**Exercise brief**:
Continue the passage on the visionary mode of literary creation, picking up right after its last sentence.

**Text excerpt**:
Formation, transformation.
Eternal Mind’s eternal recreation.
[142] We find such a vision in the Shepherd of Hermas, in Dante, in the second part of Faust, in Nietzsche’s Dionysian experience,3 in Wagner’s Ring, Tristan, Parsifal, in Spitteler’s Olympian Spring, in William Blake’s paintings and poetry, in the Hypnerotomachia of the monk Francesco Colonna,4 in Jacob Boehme’s poetic-philosophic stammerings,5 and in the magnificent but scurrilous imagery of E. T. A. Hoffmann’s tale The Golden Bowl.6 In more restricted and succinct form, this primordial experience is the essential content of Rider Haggard’s She and Ayesha, of Benoît’s L’Atlantide, of Alfred Kubin’s Die andere Seite, of Meyrink’s Das grüne Gesicht, of Goetz’s Das Reich ohne Raum, and of Barlach’s Der tote Tag. The list might be greatly extended.
[143] In dealing with the psychological mode of creation, we need never ask ourselves what the material consists of or what it means. But this question forces itself upon us when we turn to the visionary mode. We are astonished, confused, bewildered, put on our guard or even repelled;7 we demand commentaries and explanations. We are reminded of nothing in everyday life, but rather of dreams, night-time fears, and the dark, uncanny recesses of the human mind. The public for the most part repudiates this kind of literature, unless it is crudely sensational, and even the literary critic finds it embarrassing. It is true that Dante and Wagner have made his task somewhat easier for him by disguising the visionary experience in a cloak of historical or mythical events, which are then erroneously taken to be the real subject-matter. In both cases the compelling power and deeper meaning of the work do not lie in the historical or mythical material, but in the visionary experience it serves to express. Rider Haggard, pardonably enough, is generally regarded as a romantic story-teller, but in his case too the tale is only a means—admittedly a rather lush one—for capturing a meaningful content.
[144] It is strange that a deep darkness surrounds the sources of the visionary material. This is the exact opposite of what we find in the psychological mode of creation, and we are led to suspect that this obscurity is not unintentional. We are naturally inclined to suppose, under the influence of Freudian psychology, that some highly personal experiences must lie behind all this phantasmagoric darkness, which would help to explain that strange vision of chaos, and why it sometimes seems as if the poet were intentionally concealing the source of his experience. From here it is only a step to the conjecture that this kind of art is pathological and neurotic, but a step that is justified in so far as the visionary material exhibits peculiarities which are observed in the fantasies of the insane. Conversely, psychotic products often contain a wealth of meaning such as is ordinarily found only in the works of a genius. One will naturally feel tempted to regard the whole phenomenon from the standpoint of pathology and to explain the strange images as substitute figures and attempts at concealment. It is easy enough to suppose that an intimate personal experience underlies the “primordial vision,” an experience that cannot be reconciled with morality. It may, for instance, have been a love affair that seemed morally or aesthetically incompatible with the personality as a whole or with the poet’s fictitious view of himself. His ego then sought to repress this experience altogether, or at least its salient features, and make it unrecognizable, i.e., unconscious. For this purpose the whole arsenal of pathological fantasy is called into play, and because this manoeuvre is bound to be unsatisfactory, it has to be repeated in an almost endless series of fictions. This would account for the proliferation of monstrous, daemonic, grotesque, and perverse figures, which all act as substitutes for the “unacceptable” reality and at the same time conceal it.

**Excerpted records**:
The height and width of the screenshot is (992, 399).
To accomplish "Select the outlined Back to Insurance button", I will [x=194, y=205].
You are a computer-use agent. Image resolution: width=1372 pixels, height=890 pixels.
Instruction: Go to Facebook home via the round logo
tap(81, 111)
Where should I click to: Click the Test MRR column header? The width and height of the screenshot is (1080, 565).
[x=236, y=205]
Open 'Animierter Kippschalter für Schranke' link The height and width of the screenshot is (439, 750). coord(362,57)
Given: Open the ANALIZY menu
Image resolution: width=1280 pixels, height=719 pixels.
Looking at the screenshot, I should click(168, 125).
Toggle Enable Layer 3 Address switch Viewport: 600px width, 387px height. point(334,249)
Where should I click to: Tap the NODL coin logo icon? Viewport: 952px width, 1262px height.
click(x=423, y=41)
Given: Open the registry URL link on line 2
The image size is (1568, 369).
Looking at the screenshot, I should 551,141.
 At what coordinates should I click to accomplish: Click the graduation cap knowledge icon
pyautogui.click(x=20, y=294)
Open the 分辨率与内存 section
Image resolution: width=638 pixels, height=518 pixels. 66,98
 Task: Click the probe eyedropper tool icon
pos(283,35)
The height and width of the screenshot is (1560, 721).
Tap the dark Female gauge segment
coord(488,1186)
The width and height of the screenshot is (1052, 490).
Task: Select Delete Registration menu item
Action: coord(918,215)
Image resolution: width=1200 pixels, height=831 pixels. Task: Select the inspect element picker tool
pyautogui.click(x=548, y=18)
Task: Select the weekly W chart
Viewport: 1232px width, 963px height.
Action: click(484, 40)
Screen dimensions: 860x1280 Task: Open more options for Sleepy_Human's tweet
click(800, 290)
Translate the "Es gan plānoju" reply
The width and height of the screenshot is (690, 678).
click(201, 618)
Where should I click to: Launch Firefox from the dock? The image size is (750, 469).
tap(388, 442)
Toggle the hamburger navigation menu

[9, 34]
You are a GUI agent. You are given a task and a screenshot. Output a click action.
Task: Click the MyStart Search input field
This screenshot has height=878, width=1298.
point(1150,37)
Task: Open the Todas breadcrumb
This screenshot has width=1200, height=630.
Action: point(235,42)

**Result below**:
[145] Such a view of the poet’s psychology has aroused considerable attention and is the only theoretical attempt that has been made so far to give a “scientific” explanation of the sources of visionary material. If I now put forward my own view, I do so because I assume it is not so well-known, and is less understood, than the one I have just described.
[146] The reduction of the vision to a personal experience makes it something unreal and unauthentic—a mere substitute, as we have said. The vision thus loses its primordial quality and becomes nothing but a symptom; the teeming chaos shrinks to the proportions of a psychic disturbance. We feel reassured by this explanation, and turn back to our picture of a well-ordered cosmos. As practical and reasonable human beings, we never expected it to be perfect; we accept these unavoidable imperfections which we call abnormalities and diseases, and take it for granted that human nature is not exempt from them. The frightening revelation of abysses that defy human understanding is dismissed as illusion, and the poet is regarded as the victim and perpetrator of deception. His primordial experience was “human, all too human,” so much so that he could not face it and had to conceal its meaning from himself.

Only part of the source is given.